§ **Directions**
Find the line containing "Datenschutzeinstellungen (165, 2393)" in the material below; copy that line and all following lines exactly.

§ **Given entries**
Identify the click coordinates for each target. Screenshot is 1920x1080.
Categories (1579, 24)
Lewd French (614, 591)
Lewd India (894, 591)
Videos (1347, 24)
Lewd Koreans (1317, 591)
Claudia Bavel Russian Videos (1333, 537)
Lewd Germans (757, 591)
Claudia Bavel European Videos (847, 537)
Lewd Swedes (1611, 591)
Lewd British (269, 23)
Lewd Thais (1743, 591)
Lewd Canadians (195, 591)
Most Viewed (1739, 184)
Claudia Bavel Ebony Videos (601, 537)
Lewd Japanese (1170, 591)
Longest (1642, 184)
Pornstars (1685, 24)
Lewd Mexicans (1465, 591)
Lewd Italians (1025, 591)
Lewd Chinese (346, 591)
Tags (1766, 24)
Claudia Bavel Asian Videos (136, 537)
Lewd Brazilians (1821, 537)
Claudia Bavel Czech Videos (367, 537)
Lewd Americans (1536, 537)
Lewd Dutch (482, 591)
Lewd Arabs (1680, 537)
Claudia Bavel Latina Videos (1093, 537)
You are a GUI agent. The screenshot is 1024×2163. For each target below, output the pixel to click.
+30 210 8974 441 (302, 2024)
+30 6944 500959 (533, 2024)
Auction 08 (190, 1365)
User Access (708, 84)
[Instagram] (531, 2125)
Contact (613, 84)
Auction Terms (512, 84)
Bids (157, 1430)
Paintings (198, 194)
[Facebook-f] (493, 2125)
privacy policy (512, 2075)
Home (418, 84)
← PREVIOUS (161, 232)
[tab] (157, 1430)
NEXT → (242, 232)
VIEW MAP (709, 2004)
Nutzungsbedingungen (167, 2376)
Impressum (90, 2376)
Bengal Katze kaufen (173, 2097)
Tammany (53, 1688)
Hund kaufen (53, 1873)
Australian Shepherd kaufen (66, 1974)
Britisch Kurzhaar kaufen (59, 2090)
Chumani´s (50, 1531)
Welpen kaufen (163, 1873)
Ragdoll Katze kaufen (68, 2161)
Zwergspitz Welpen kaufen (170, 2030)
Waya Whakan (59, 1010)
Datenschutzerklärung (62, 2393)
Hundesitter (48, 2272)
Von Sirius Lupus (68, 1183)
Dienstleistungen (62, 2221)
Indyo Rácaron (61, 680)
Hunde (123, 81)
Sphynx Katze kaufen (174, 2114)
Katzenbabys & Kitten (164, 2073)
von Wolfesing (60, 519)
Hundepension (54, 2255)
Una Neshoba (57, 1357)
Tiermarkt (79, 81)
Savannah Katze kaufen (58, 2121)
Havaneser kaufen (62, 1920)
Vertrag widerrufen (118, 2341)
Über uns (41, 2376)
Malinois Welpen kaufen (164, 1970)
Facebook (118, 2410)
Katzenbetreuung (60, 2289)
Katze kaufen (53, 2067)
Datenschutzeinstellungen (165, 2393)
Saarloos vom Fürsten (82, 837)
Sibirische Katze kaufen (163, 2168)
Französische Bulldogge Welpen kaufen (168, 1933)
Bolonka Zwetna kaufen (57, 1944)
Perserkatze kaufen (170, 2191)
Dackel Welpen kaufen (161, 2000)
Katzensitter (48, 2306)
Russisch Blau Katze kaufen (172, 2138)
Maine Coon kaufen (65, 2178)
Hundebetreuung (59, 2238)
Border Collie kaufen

§ **The answer**
Datenschutzeinstellungen (165, 2393)
Saarloos vom Fürsten (82, 837)
Sibirische Katze kaufen (163, 2168)
Französische Bulldogge Welpen kaufen (168, 1933)
Bolonka Zwetna kaufen (57, 1944)
Perserkatze kaufen (170, 2191)
Dackel Welpen kaufen (161, 2000)
Katzensitter (48, 2306)
Russisch Blau Katze kaufen (172, 2138)
Maine Coon kaufen (65, 2178)
Hundebetreuung (59, 2238)
Border Collie kaufen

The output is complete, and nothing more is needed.